Entrée en matière ayant tout d’une déflagration qui résonnera longtemps dans nos oreilles et nos esprits, « Rock’n’roll » définit, sans prendre de gants, ce que sera ce LP aux douces senteurs de poudre et d’encens. Car, au-delà de simples mélodies et riffs enchaînés mécaniquement, Kursed laisse ses chansons évoluer selon ses propres besoins, le carcan structurel ne demandant qu’à imploser dès que le besoin de tout lâcher se fait sentir. « Balloon » et « Deep Sleep » sont deux cavalcades tendues comme un élastique sur le point de claquer, là où « Red Wine » et le surréaliste « Archimedes » illustrent le potentiel de réinvention constante du projet, sans fard ni idée préconçue.
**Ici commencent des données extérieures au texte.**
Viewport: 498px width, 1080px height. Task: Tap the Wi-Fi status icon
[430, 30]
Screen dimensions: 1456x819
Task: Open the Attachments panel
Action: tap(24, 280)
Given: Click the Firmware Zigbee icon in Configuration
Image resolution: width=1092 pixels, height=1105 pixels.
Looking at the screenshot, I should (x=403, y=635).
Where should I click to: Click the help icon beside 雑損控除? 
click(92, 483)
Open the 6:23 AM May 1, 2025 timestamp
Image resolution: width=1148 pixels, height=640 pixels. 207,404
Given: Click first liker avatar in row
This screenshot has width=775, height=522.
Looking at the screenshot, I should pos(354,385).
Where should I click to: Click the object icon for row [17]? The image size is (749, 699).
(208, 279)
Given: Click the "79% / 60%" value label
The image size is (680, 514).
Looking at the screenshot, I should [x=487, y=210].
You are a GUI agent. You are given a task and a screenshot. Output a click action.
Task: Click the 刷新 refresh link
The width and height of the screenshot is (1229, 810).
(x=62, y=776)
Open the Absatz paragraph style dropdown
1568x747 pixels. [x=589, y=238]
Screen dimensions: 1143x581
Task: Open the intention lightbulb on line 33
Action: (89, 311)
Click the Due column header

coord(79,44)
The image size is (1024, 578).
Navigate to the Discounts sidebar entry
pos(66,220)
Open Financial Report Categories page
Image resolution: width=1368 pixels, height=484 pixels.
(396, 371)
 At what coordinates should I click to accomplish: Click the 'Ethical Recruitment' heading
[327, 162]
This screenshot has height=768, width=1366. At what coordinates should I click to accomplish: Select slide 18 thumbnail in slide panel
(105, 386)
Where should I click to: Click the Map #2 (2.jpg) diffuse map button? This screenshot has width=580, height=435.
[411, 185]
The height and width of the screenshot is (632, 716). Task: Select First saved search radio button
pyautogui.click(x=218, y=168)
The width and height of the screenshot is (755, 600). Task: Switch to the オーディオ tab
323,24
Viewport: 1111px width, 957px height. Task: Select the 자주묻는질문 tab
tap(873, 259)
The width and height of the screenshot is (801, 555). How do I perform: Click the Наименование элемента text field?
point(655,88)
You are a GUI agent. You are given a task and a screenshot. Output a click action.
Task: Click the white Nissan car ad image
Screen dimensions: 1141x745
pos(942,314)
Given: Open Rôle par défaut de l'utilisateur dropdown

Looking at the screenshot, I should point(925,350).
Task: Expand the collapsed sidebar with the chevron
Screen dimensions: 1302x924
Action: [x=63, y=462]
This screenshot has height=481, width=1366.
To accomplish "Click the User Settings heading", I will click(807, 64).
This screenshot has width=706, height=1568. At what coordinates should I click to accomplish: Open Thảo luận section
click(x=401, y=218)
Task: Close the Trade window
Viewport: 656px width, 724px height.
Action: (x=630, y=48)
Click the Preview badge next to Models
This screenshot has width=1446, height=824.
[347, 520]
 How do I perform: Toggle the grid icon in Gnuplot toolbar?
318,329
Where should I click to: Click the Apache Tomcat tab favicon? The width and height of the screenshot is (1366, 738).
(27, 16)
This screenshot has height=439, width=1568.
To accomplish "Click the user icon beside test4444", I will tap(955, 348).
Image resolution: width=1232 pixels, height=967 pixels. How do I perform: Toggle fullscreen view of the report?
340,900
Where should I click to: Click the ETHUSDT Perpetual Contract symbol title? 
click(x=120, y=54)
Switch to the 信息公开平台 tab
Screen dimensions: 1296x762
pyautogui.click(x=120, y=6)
En diversifiant ses ambitions, le quatuor se démène et nous emmène sur la scène d’un cirque ambulant, où tous les spectacles sont permis, des plus sauvages aux plus étranges. La trompette finale de « Crow » nous ramène dans les bas-fonds d’un club anonyme, alors que l’aurore surplombe le ciel et qu’un dernier élan, comme une ultime envie de montrer que l’épuisement n’aura pas raison d’eux, sonne et se fige dans l’espace et le temps, dans l’air moite et brumeux d’une salle où certains dorment sur des canapés, épuisés par les excès, tandis que d’autres demeurent suspendus aux lèvres de ces artistes imprévisibles et en roue libre, sur un  » Love Of Death » final de toute beauté et dont la sagesse étreint avant de regagner notre quotidien, gorgés de ce sentiment improbable d’être à jamais changés, transformés par le spectacle qui s’est offert à nous.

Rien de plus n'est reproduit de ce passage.